The Effects of Substrate Bias and Edge Proximity on the Mechanical Properties and Machining Performance of TiN-Coated Carbide Inserts

Abstract

The effects of substrate bias on magnetron sputter-deposited TiN-coated carbide inserts were examined with a focus on the property changes that occur near the cutting tool edge. Sandvik SPG-422 polished carbide inserts were coated with TiN using substrate bias levels ranging from −25 to −150 V. The hardness was measured using the nano-indentation method and x-ray diffraction was used to measure residual stress. The bias strongly affected the appearance of the region 1-2 mm from the tool edge with defect formation, cracking, and delamination observed at the higher substrate bias levels. For samples deposited at bias levels of up to −50 V, the coating composition was not strongly affected by edge proximity and the hardness exhibited only a small increase with bias of about 3 GPa.

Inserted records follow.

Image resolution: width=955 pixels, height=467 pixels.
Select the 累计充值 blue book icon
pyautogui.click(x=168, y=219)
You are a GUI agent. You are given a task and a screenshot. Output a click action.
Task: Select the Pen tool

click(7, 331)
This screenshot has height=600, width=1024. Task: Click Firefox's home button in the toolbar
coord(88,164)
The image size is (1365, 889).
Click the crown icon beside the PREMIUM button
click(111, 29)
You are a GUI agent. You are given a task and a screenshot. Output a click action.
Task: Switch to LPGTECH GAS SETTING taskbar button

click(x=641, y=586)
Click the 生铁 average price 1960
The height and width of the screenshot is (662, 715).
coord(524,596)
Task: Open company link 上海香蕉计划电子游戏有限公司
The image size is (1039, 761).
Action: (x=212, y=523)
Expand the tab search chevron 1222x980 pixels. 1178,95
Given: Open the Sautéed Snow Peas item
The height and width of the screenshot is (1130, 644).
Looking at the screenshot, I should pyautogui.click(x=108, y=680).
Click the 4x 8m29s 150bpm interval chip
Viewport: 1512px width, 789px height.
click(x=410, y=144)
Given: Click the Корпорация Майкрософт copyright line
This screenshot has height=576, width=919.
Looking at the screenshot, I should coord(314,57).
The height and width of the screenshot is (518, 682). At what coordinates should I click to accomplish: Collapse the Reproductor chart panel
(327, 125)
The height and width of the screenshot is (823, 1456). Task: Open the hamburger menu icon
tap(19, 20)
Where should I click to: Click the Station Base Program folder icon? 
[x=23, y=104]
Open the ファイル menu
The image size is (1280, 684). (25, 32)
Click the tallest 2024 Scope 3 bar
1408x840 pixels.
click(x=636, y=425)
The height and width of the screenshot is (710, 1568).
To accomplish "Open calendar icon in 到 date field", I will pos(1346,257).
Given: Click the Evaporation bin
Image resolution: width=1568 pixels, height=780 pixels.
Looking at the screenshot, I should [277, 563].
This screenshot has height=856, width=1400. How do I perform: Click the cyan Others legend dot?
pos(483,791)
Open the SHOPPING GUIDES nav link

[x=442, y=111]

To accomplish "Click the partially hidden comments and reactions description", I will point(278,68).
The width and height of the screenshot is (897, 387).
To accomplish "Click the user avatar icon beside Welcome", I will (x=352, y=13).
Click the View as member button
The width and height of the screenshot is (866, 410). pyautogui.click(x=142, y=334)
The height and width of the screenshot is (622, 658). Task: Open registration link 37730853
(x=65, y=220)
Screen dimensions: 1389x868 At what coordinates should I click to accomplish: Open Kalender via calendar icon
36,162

The residual stresses were measured using the sin2ψ method, and it was found that both the increasing bias level and proximity to the edge increased the degree of compressive stress, reaching −3.2 GPa at edge location of the −50 V bias sample. The machining performance was assessed by turning hardened 4340 steel, and only the samples deposited at −25 and −35 V exhibited substantial improved tool wear in comparison to an uncoated edge. These results correlated well with the appearance of the cutting tool edge and the measured stress levels.